Search code examples
cunsigned-char

Count characters in UTF8 when plain char is unsigned


In UTF8 I use to count characters (not bytes) using this function:

int schars(const char *s)
{
    int i = 0;

    while (*s) {
        if ((*s & 0xc0) != 0x80) i++;
        s++;
    }
    return i;
}

Does this work on implementations where plain char is unsigned char?


Solution

  • It should.

    You are only using binary operators and those function the same irrespective of whether the underlying data type is signed or unsigned. The only exception may be the != operator, but you could replace this with a & and then embrace the whole thing with a !, ala:

    !((*s & 0xc0) & 0x80)
    

    and then you have solely binary operators.
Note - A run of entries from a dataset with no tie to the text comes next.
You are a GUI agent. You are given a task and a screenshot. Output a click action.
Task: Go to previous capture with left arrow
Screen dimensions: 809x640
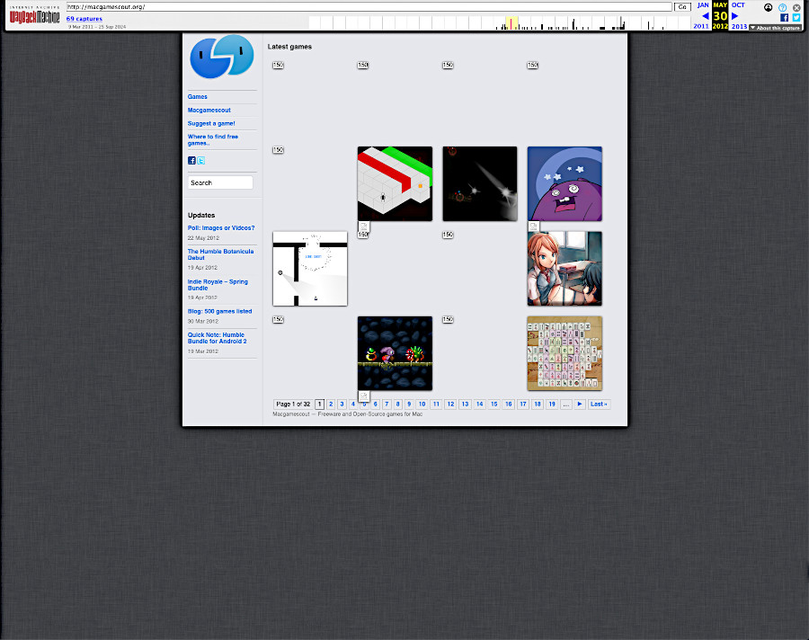coord(705,16)
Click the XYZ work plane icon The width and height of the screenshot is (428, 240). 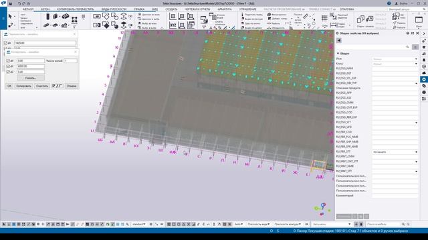click(173, 25)
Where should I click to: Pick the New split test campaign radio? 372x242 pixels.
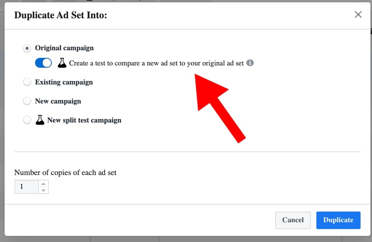[27, 120]
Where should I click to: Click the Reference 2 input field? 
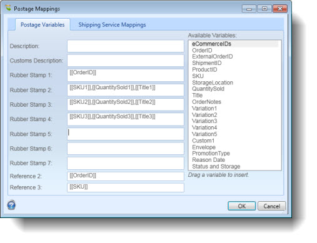pos(126,176)
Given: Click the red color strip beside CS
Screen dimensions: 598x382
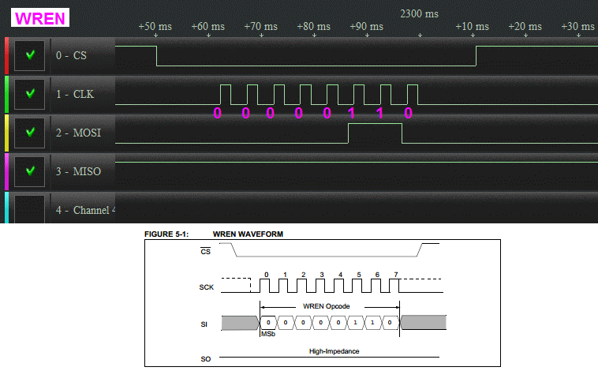Looking at the screenshot, I should coord(7,56).
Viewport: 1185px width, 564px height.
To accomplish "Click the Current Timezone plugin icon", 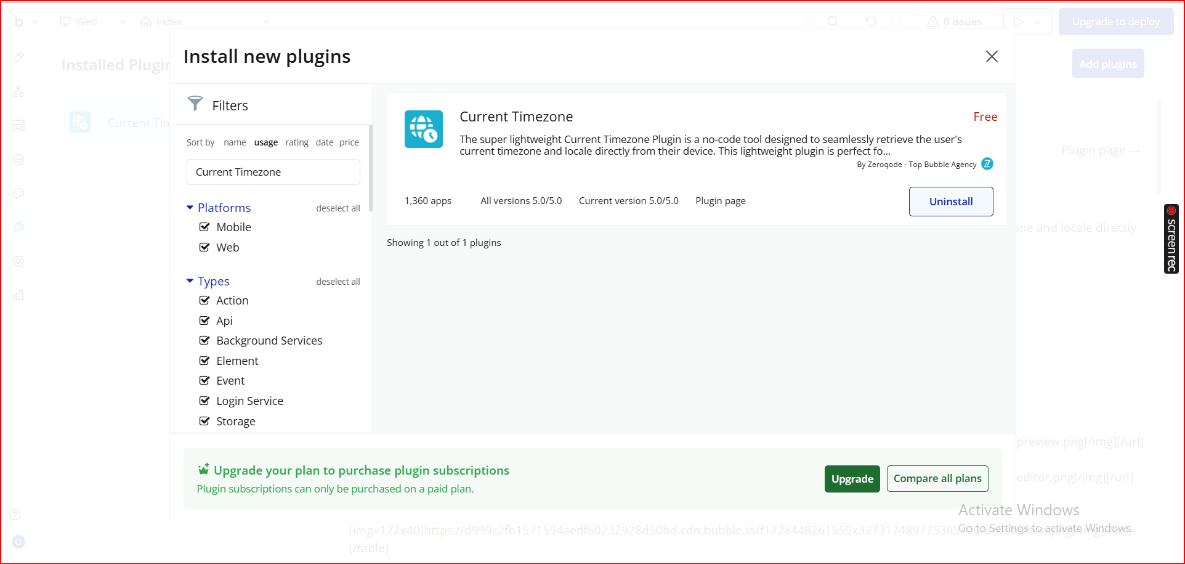I will pos(423,129).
    You can verify that the characters are promoted to integers by checking section 3.3.10 of the ANSI C Standard which states that "Each of the operands [of the bitwise AND] shall have integral type."

    EDIT

    I amend my answer. Bitwise operations are not the same on signed as on unsigned, as per 3.3 of the ANSI C Standard:

    Some operators (the unary operator ~ , and the binary operators << , >> , & , ^ , and | , collectively described as bitwise operators )shall have operands that have integral type. These operators return values that depend on the internal representations of integers, and thus have implementation-defined aspects for signed types.

    In fact, performing bitwise operations on signed integers is listed as a possible security hole here.

    In the Visual Studio compiler signed and unsigned are treated the same (see here).

    As this SO question discusses, it is better to use unsigned char to do byte-wise reads of memory and manipulations of memory.